Perez prefers to weed by hand or with a hoe among the roses, and makes sure that gardeners in the adjacent athletic fields steer clear of the roses when they apply herbicides.
Perez has his favorites among the roses. He’s fond of ‘President Herbert Hoover’, a 1930 hybrid tea that looks like an Hawaiian sunset. Another is ‘Mme. Jules Bouche’, a 1938 climbing hybrid tea that was covered in large, fragrant white, double flowers in December. It’s easy to locate: it is the first rose growing at the north end of the fence.
‘Glenn Dale’ (1927) is another large-flowered, fragrant white that Perez likes. Bred by Dr Walter Van Fleet, it looks like a white twin of the famous pink ‘New Dawn.’ It is variously classified as a hybrid of Rosa wichurana, a large-flowered climber, or a rambler. Although bred by Henry Dreer, ‘New Dawn’ is a sport of one of Van Fleet’s better-known hybrids, one that he named for himself: ‘Dr W Van Fleet’ (1910). Several specimens of ‘New Dawn’ can be seen on the fence as well.
Perez says he enjoys the public reaction he sees while he’s at work on the roses. “Sometimes you see people walking by, and they’re not exactly smiling,” he said. “Then they see the roses and they brighten up immediately.”
If You Should Like to Visit . . .
The Santa Clara University One-Half Mile Climbing Rose Fence is located at Santa Clara University in Santa Clara, California. Take “The Alameda” exit from Highway 880 and travel north along The Alameda until the road forks. The right fork becomes El Camino Real. The left fork continues as The Alameda. You may go either way to view the rose fence, which runs along both streets as they border the campus. A popular time to visit is the annual spring celebration held at the nearby San Jose Heritage Rose Garden, usually near the end of April, when tours of the fence of climbing roses are offered.

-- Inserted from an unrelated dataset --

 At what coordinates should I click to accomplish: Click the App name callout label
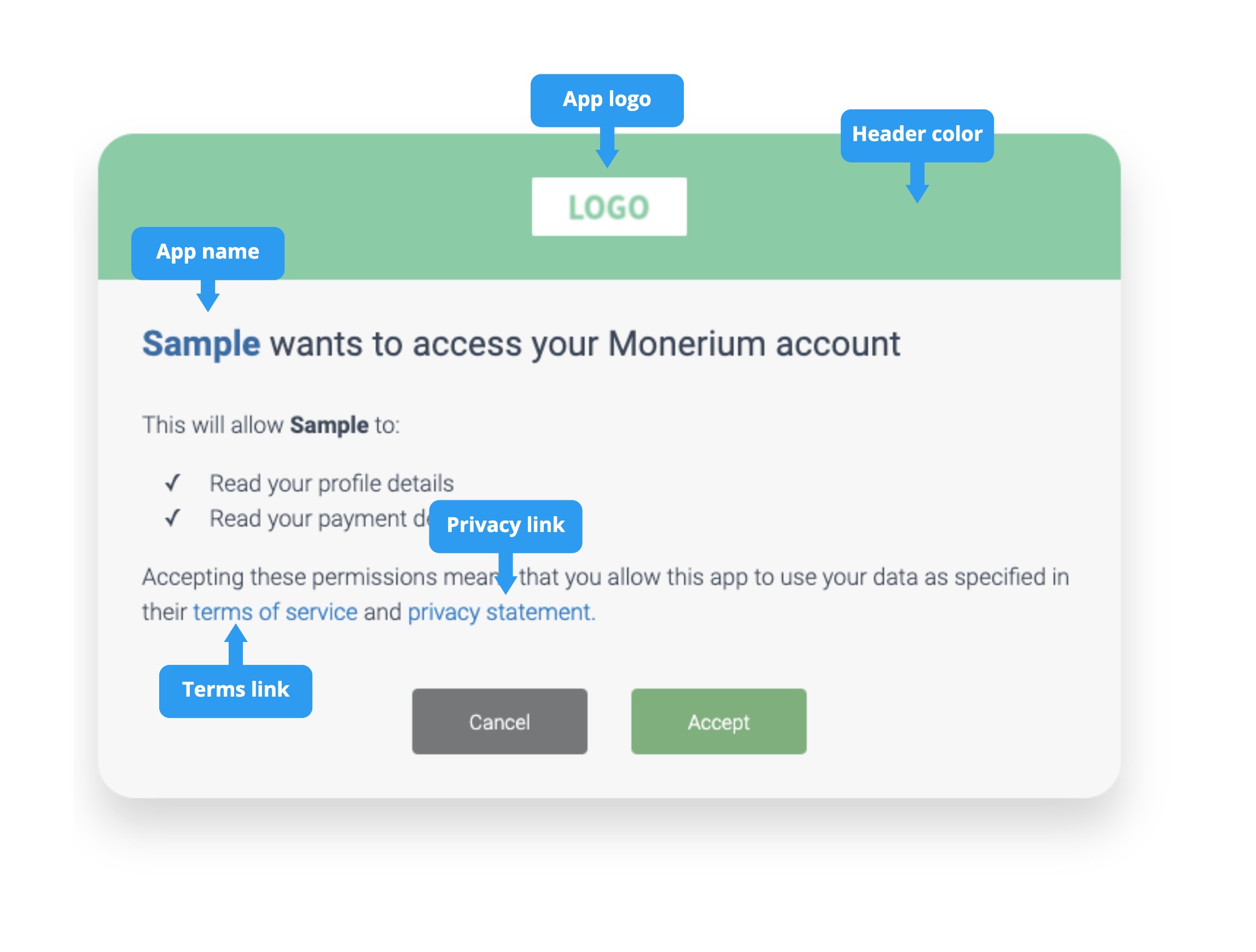click(x=208, y=252)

For more information about the fence of climbing roses, the San Jose Heritage Rose Gardens, or the spring event, go to www.heritageroses.us or www.helpmefind.com/roses (look in the “Gardens” section for The Santa Clara University One-Half Mile Climbing Rose Fence).
One frustration for rose aficionados visiting the fence is the lack of labeling in this relatively young garden. The website www.helpmefind.com/roses includes the names of the roses planted, but offers no clues to their locations on the fence. The curator of the Heritage Rose Garden maintains a list that keys the roses to the small numbered plaques found on the top iron rail just to the left of each pillar. Discussions are underway about labeling each rose, but, for now, those interested in obtaining a copy of the curator’s list can send a stamped, self-addressed, business envelope to: San Jose Heritage Rose Garden, 438 Coleman Avenue, San Jose, CA 95110. Write “Climbing roses list” on the outer envelope.